Exercise instructions :: Copy exactly and only the lines running from the one that contains "The image size" to the final line of the data below, without the pictures.
*** Exercise materials ***
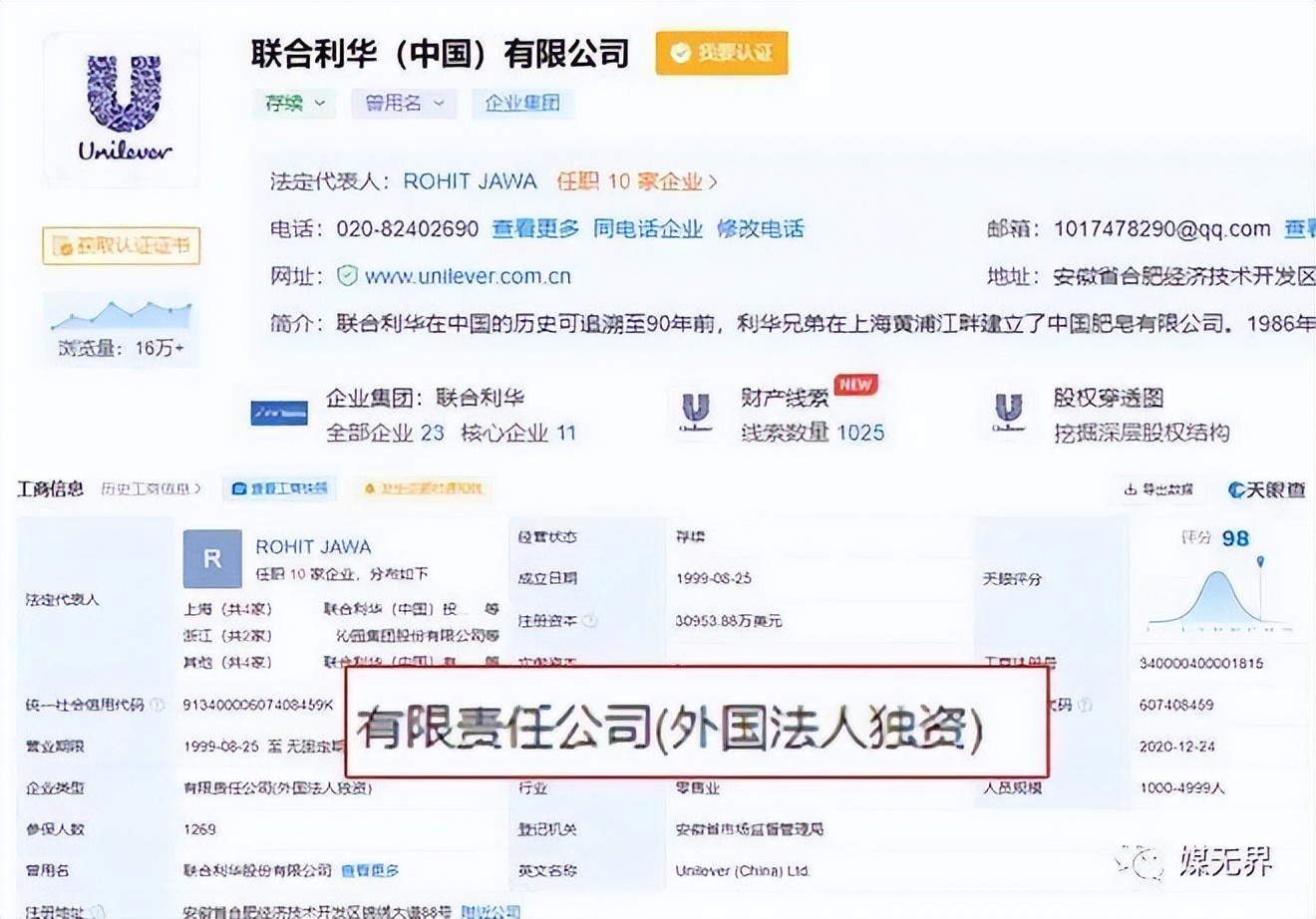This screenshot has height=919, width=1316.
Task: Open the 财产线索 asset clues section icon
Action: pos(695,411)
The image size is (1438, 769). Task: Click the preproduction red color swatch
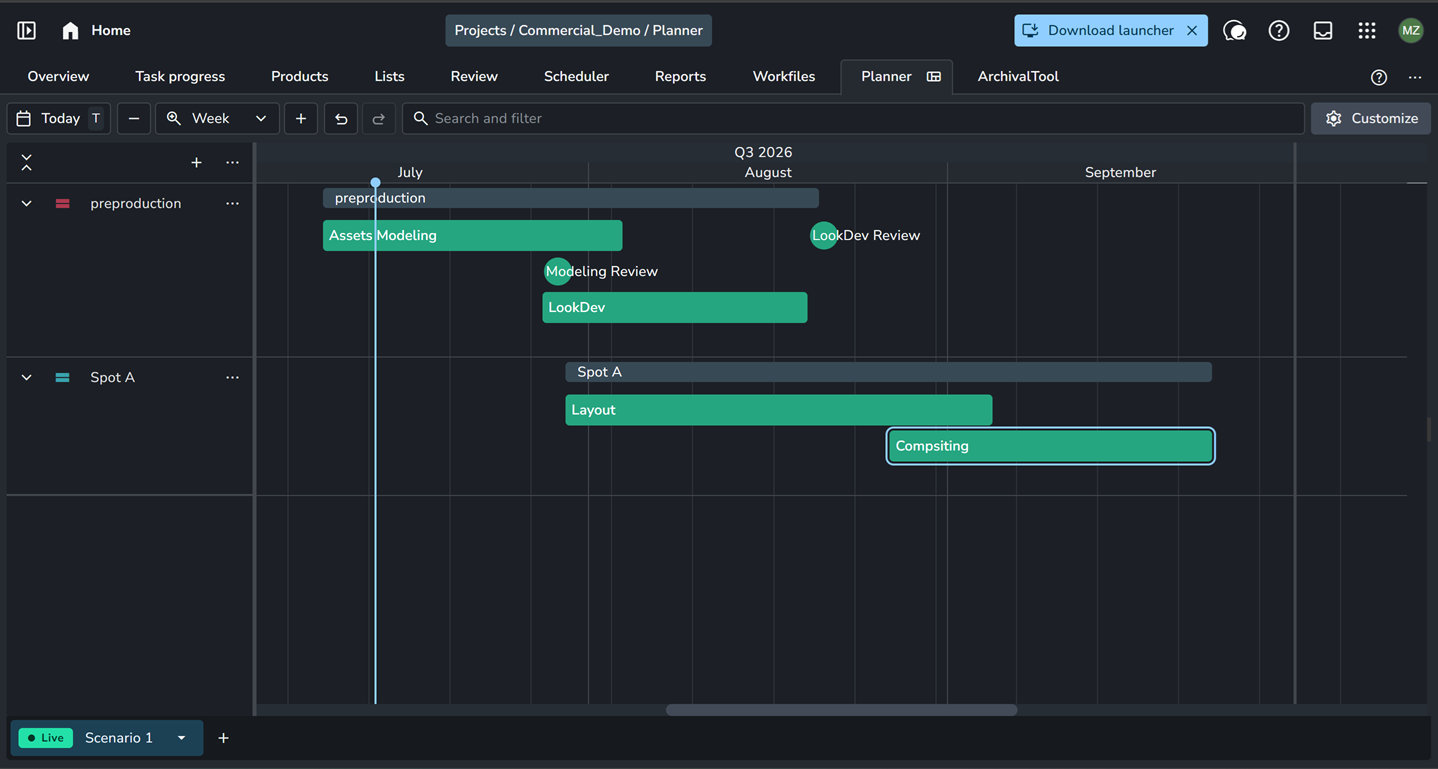tap(62, 203)
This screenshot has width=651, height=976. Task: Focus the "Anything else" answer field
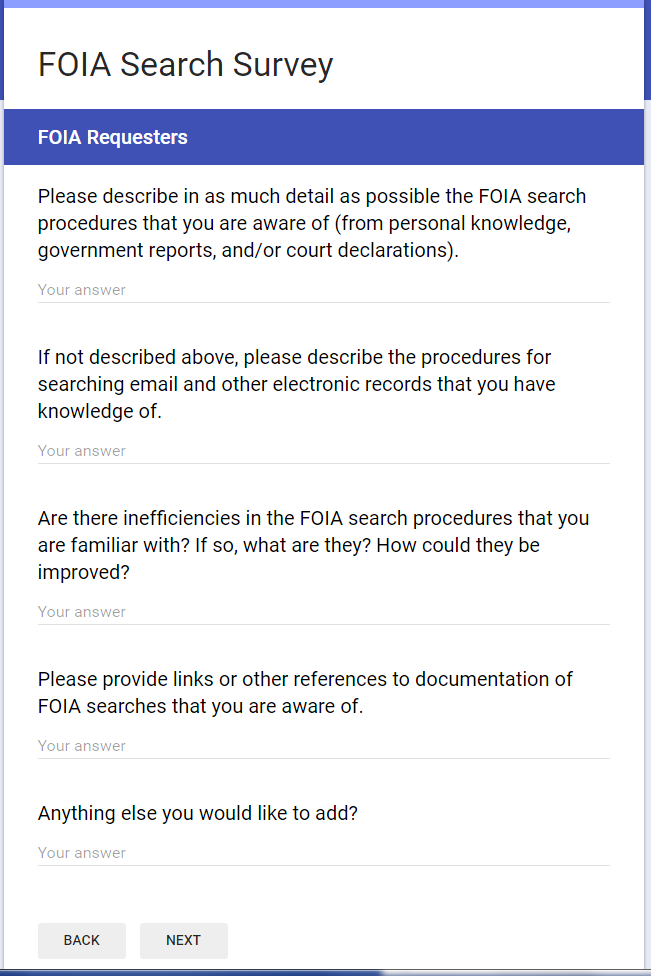(x=323, y=853)
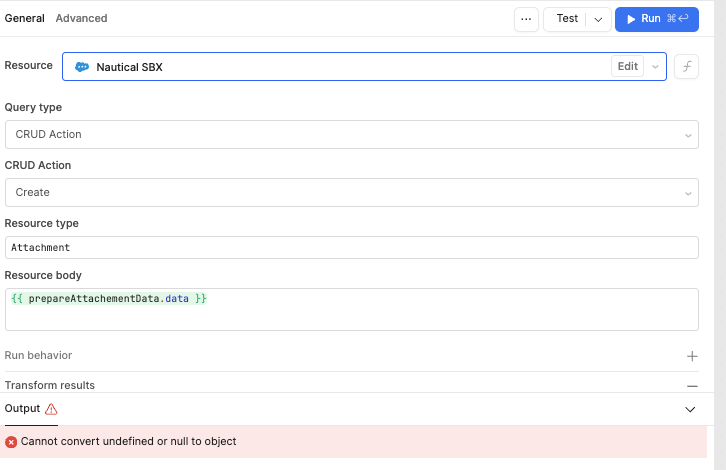Image resolution: width=726 pixels, height=470 pixels.
Task: Collapse Transform results with the minus icon
Action: (x=691, y=385)
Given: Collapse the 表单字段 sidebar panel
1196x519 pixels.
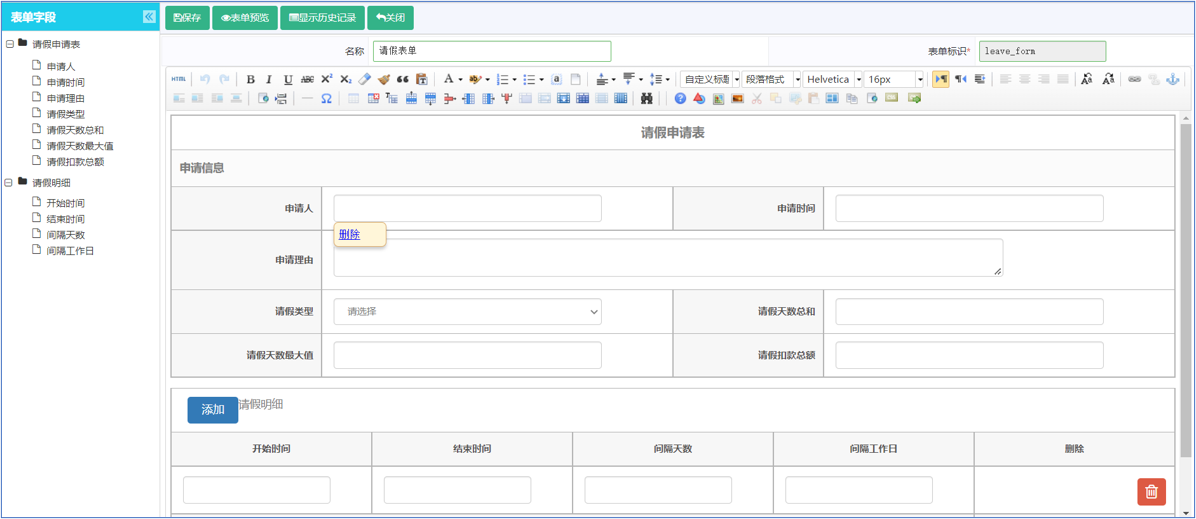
*** End of Exercise materials ***
Result of the task ::
The image size is (1438, 769). Task: Click the preproduction red color swatch
tap(62, 203)
This screenshot has width=651, height=976. Task: Focus the "Anything else" answer field
(x=323, y=853)
Image resolution: width=726 pixels, height=470 pixels.
Task: Collapse Transform results with the minus icon
Action: (x=691, y=385)
Given: Collapse the 表单字段 sidebar panel
1196x519 pixels.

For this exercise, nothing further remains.